As with any Varda film, there are diversions, digressions and tangents, moments where the movie liberates itself from the weight of reality, floating freely around the room like a butterfly. It’s beautiful, humble and humane, a tonic for the bombastic violence found weekly at the multiplex.

Like Women Make Film, Varda by Agnès, pays special attention to perspective and how we see the world. Ditto for Portrait of a Lady on Fire, a spectacular French period piece about an artist and her subject, and the suppressed passion between them.

Directed by Céline Sciamma and starring Noémie Merlant as a young painter and Adèle Haenel as her subject, Portrait is simply breathtaking, particularly the movie’s final shot — a bravura work of image, performance and music ­— which elicits every possible emotion from despair to joy.

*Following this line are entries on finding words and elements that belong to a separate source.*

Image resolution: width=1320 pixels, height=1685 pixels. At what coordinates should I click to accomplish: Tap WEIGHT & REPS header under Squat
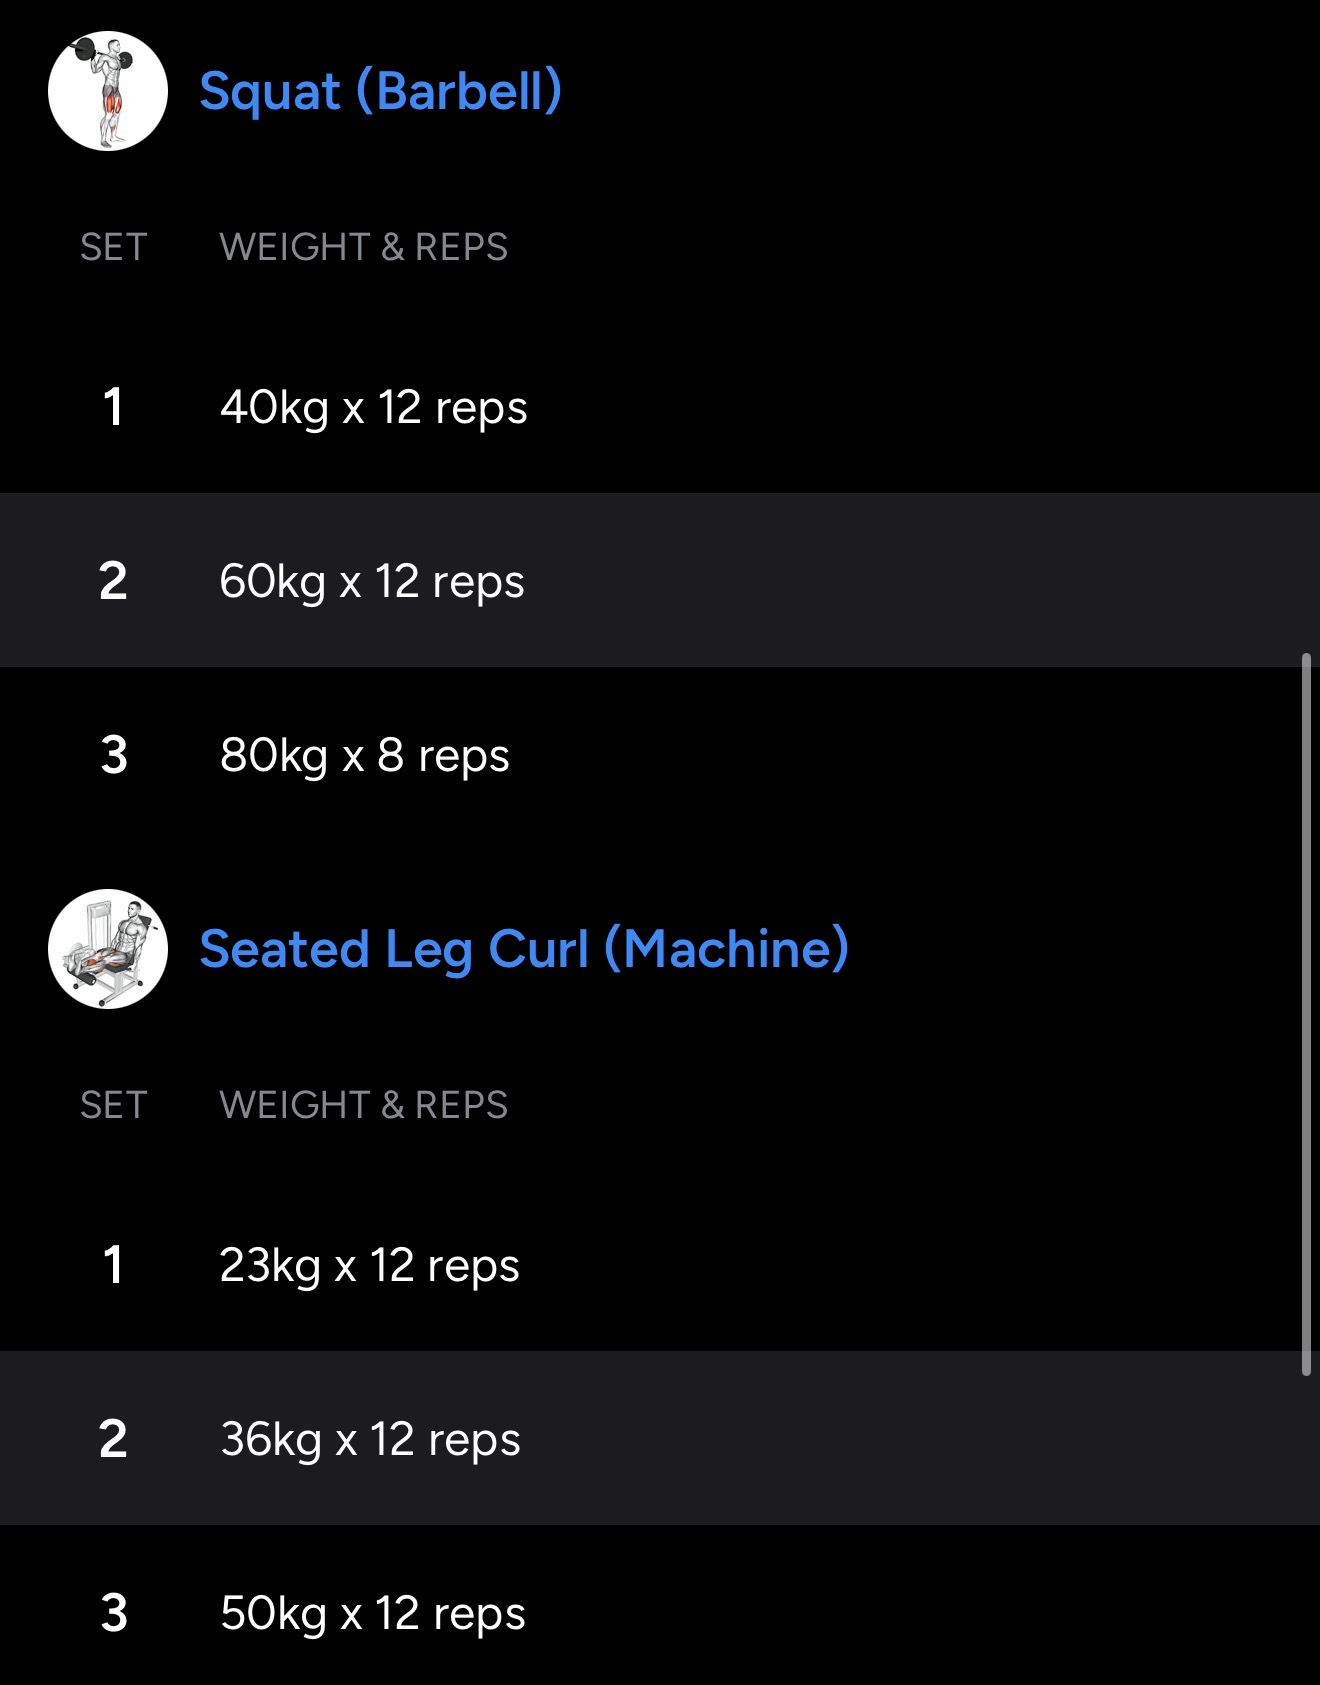363,247
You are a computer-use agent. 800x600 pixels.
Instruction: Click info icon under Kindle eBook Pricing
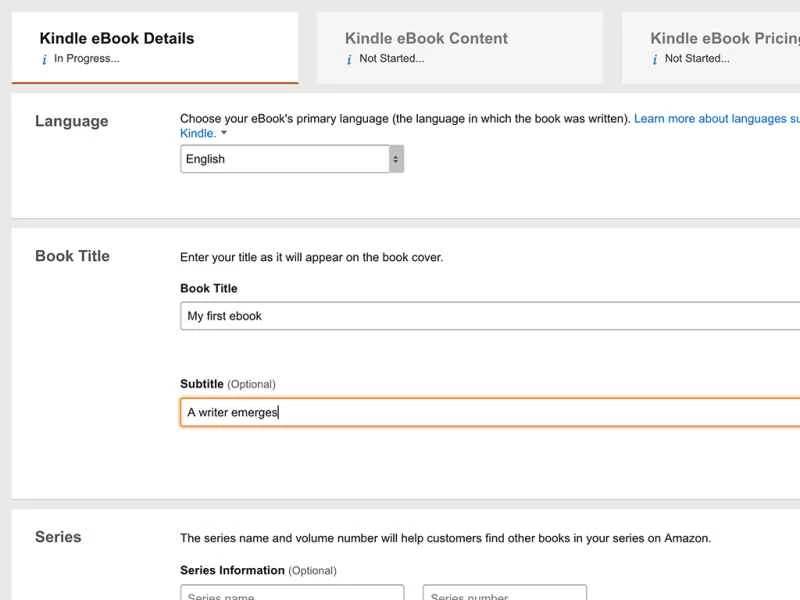654,59
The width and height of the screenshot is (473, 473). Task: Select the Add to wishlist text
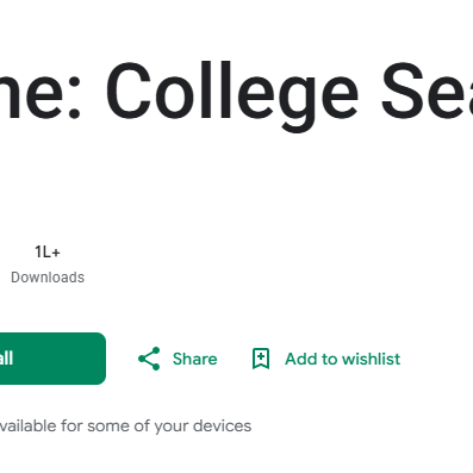coord(342,359)
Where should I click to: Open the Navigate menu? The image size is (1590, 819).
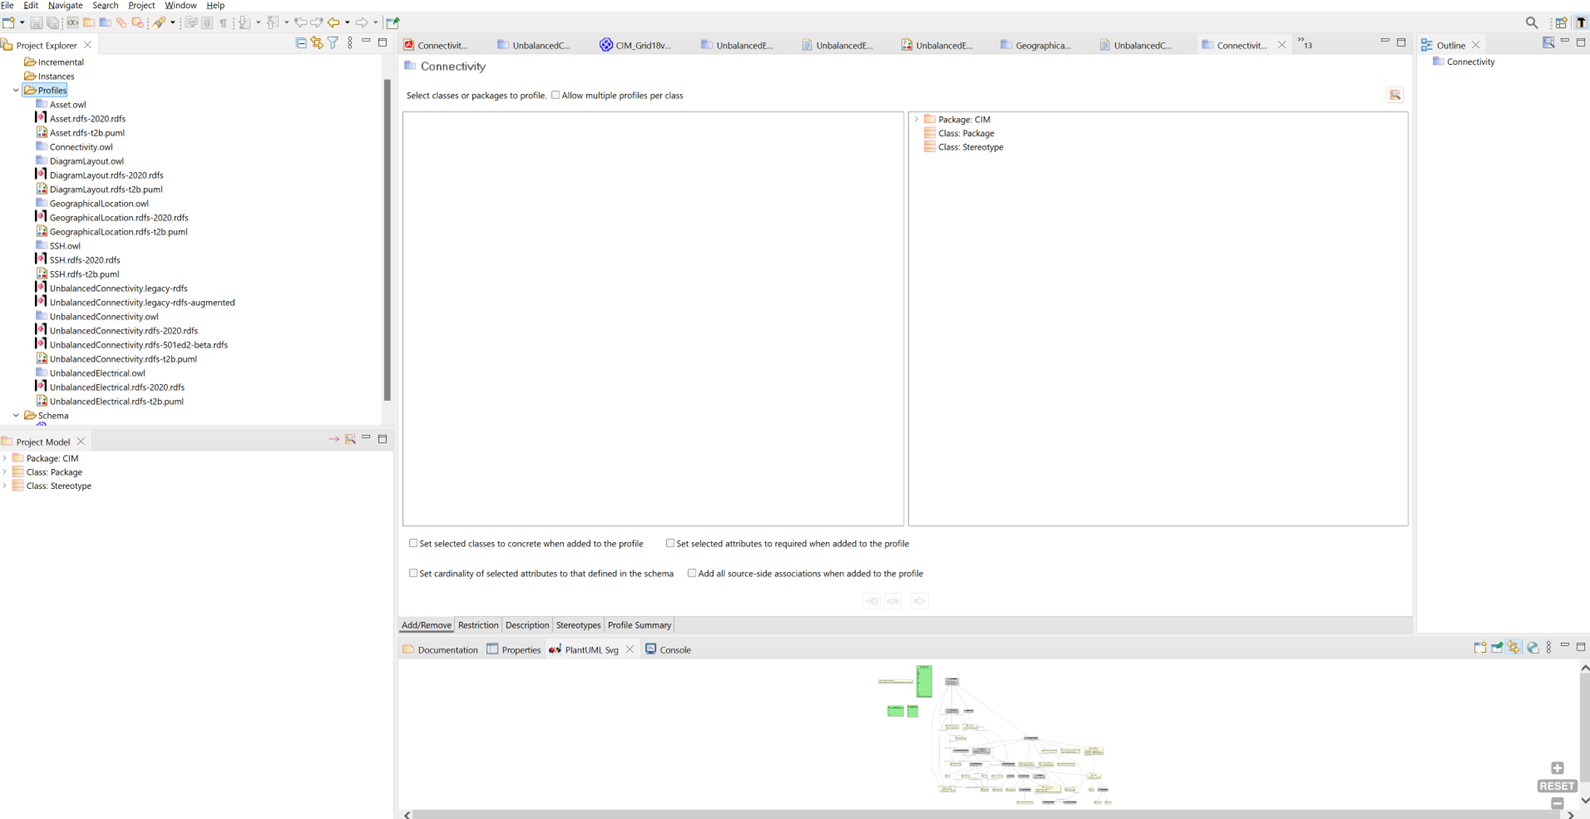coord(65,5)
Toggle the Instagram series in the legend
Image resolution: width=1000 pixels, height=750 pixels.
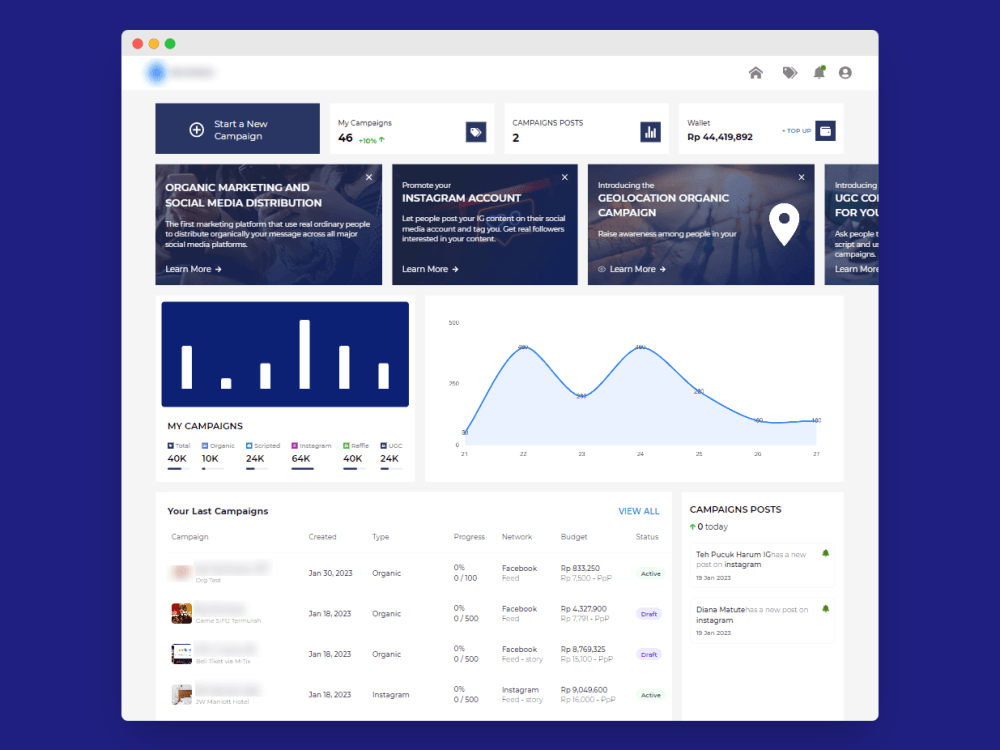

All movies exist in the present tense, but their true power lies in perspective: Illuminating the past and informing the future. The above three — along with a myriad of movies screened over the holiday weekend — are rebuttals to homogeneity and dullness. Anyone can make a movie; how deflating so many want to make the same movie from the same point of view.

As the Telluride Film Festival shows, that doesn’t have to be the case. With the right people pointing the way, there’s no trouble knowing where to look.